Common glaucoma drug reduces risk of vision loss
A pressure-lowering eye drop has been found to greatly reduce the risk of vision loss in people with open angle glaucoma (OAG), one of the leading causes of blindness.
London: A pressure-lowering eye drop has been found to greatly reduce the risk of vision loss in people with open angle glaucoma (OAG), one of the leading causes of blindness.
The trial to assess the vision-preserving effect of prostaglandin analogue eye drop, which is already in common use for treatment of glaucoma, confirmed its efficacy.
"Our findings offer solid proof to patients and practitioners that the visual deterioration caused by glaucoma can be reduced using this treatment," said lead author David Garway-Heath from UCL (University College London) Institute of Ophthalmology.

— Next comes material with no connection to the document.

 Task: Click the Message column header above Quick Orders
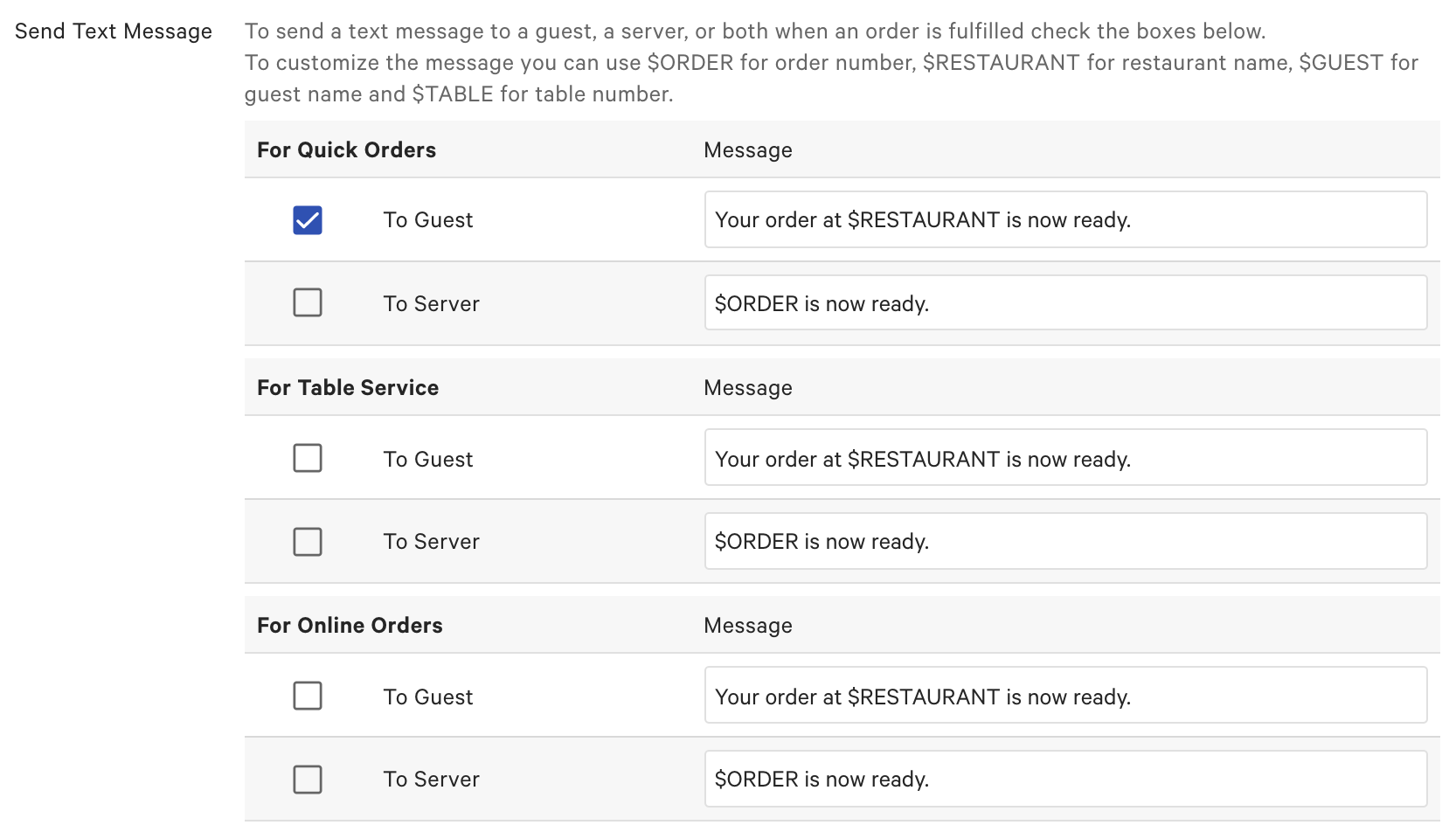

OAG currently affects around 45 million people worldwide.
Vision loss from glaucoma occurs when the optic nerve is damaged. In most cases, increased pressure inside the eye (intraocular pressure), is thought to contribute to this damage.
"Medication to lower raised eye pressure has been used for decades as the main treatment for OAG to delay progressive vision loss," Garway-Heath explained.
"But, until now, the extent to which the most frequently prescribed class of pressure-lowering drugs (prostaglandin analogues) have a protective effect on vision was not known," Garway-Heath added.
The study recruited 516 newly diagnosed, previously untreated individuals with OAG in Britain.
Half were randomly assigned to daily pressure-lowering eye drops and the other half to a matching placebo.
The risk of visual deterioration was over 50 percent lower in the group treated with daily pressure-lowering eye drops compared to those using placebo drops over 2 years.
The study was published in the journal The Lancet.